§ Work instructions: The result should be the lines from the one holding "The image size is (1456, 819)." to the final line of the records, retyped exactly.
**** Extracted data ****
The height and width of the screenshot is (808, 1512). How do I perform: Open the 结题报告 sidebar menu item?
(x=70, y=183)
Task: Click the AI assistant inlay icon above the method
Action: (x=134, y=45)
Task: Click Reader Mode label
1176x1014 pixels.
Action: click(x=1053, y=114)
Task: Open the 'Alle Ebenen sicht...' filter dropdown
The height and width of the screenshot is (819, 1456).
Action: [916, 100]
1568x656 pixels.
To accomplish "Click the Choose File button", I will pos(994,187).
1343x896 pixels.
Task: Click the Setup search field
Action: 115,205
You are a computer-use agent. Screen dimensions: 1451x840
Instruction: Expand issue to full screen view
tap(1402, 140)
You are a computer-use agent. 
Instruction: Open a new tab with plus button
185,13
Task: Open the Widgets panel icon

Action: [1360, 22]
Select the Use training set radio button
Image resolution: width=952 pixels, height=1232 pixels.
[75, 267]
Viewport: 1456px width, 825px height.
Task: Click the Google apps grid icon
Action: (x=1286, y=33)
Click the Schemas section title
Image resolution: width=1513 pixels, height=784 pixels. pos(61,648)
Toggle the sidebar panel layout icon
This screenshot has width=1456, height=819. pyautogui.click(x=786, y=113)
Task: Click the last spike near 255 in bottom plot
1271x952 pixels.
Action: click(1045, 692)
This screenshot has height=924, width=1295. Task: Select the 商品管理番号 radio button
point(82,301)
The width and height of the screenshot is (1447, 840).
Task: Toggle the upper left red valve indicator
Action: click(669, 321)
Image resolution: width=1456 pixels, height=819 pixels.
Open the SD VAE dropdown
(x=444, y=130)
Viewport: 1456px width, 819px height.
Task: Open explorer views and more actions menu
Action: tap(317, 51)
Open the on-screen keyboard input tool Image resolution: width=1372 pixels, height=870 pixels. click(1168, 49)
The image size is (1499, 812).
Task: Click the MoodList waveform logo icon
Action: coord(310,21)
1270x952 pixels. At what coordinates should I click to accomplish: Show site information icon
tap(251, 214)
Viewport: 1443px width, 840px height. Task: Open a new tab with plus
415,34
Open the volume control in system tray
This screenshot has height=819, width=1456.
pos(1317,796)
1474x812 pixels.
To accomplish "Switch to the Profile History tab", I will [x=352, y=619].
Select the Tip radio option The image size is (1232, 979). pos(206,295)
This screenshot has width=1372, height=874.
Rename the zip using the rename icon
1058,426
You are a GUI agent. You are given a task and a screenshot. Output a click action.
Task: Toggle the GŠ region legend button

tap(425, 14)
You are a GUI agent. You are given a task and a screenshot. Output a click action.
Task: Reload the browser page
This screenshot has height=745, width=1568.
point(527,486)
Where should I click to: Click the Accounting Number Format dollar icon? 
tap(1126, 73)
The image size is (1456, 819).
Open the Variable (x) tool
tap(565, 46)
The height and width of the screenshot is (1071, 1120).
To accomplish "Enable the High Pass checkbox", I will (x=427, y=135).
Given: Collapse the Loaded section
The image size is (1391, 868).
****
§ Task response:
The image size is (1456, 819).
Open the Variable (x) tool
tap(565, 46)
The height and width of the screenshot is (1071, 1120).
To accomplish "Enable the High Pass checkbox", I will (x=427, y=135).
Given: Collapse the Loaded section
The image size is (1391, 868).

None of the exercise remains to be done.